I think maybe you need to differentiate between the different types of exhibitions:
* art competitions eg Lynn Painter Stainers
* national art societies which have been around for a long time eg Royal Watercolour Society
* other national art societies which are not part of the Federation of British Artists

They're not all the same. They don't all have the same resources or skills re marketing.

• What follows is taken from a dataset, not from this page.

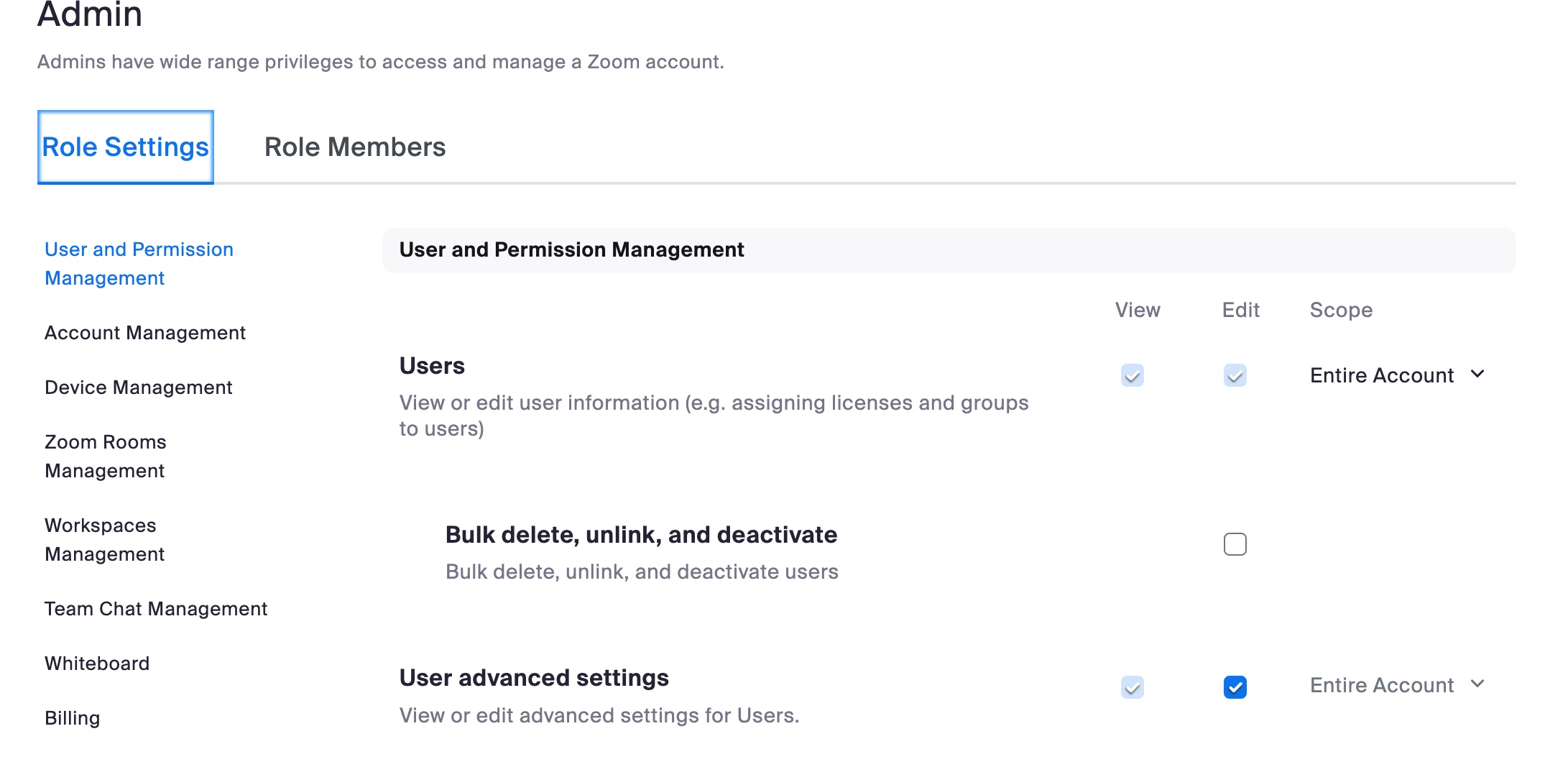
Task: Click the chevron arrow beside Users scope
Action: 1477,374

I would not be in the least surprised to find out that few art galleries are exempt from the wider economic context. In general sales have slowed in most places

That said I've seen some artists do very well in exhibitions. I've also seen some societies do very well - given the context. The money is still out there!

Tina Mammoser said...

I guess I've just never seen the FBA societies as "the" definition of societies. There are just so many others, so I suppose I was expecting others to be in a review. All the ones I mentioned (though I may be mistaken about Painter STainers) have annual selling exhibitions and memberships, just like the FBA.

Katherine Tyrrell said...

I absolutely agree.

The thing is I think I was fortunate to get this information. To provide a comprehensive overview of all exhibitions is a bit beyond at present! This is just a very small start.....

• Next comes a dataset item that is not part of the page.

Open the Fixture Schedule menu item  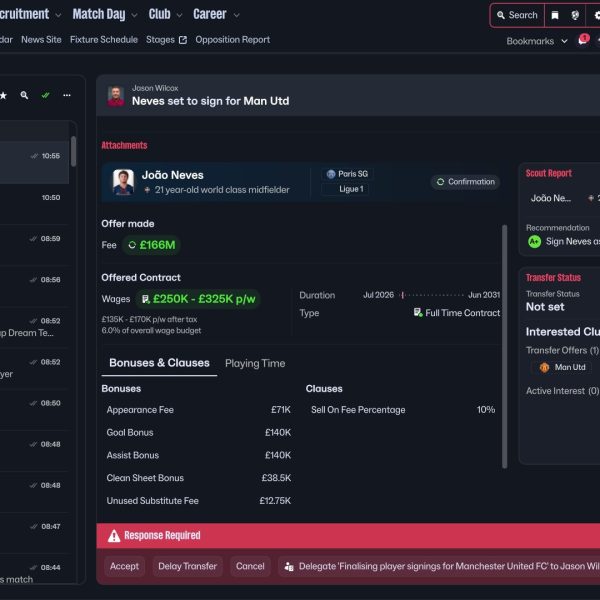tap(104, 40)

The question is also to an extent rhetorical and invites comments as to what others have observed about exhibitions.

I've certainly known for a long time that the very specialised societies which are very effective at building and communicating with their "fan base" tend to do well.

What I can tell you with a fair degree of certainty is that the Annual Exhibitions of those societies which specialise in subject matter (eg botanical art, miniature art) sell extremely well compared to the media societies. You only have to go to all the exhibitions - as I do - and look at the red dots to know that.

Those societies which are not FBA societies vary in their approaches. For example the Miniaturists takes advantage of the quality of the facilities at the Mall Galleries for their exhibition. Others such as the SBA organise absolutely everything at another venue.

Paulina said...

Fascinating information about what has sold well at the Mall Galleries! I always thought that if I painted more animals and/or boats, in watercolour, I would sell more work! Now, since I am painting sports events and games, like rugby, I wish there was a Society of Sports Art in the UK!

As you say, a deciding factor is probably the ability of the society to market its exhibitions successfully and to keep a fan base happy. I belong to two local Art Societies who have sales figures which are quite low, at their exhibitions, but I guess that the cost to small societies of marketing their shows is quite high even if they have got a large database of email addresses. Postage cost is now extortionate, as is the cost of printing posters. Helpful comments from the media in editorials etc can be extremely good publicity too.

To sum it up, maybe one should factor in the possible budget for marketing that societies have available, as such spending seems to have direct benefit for the art society members.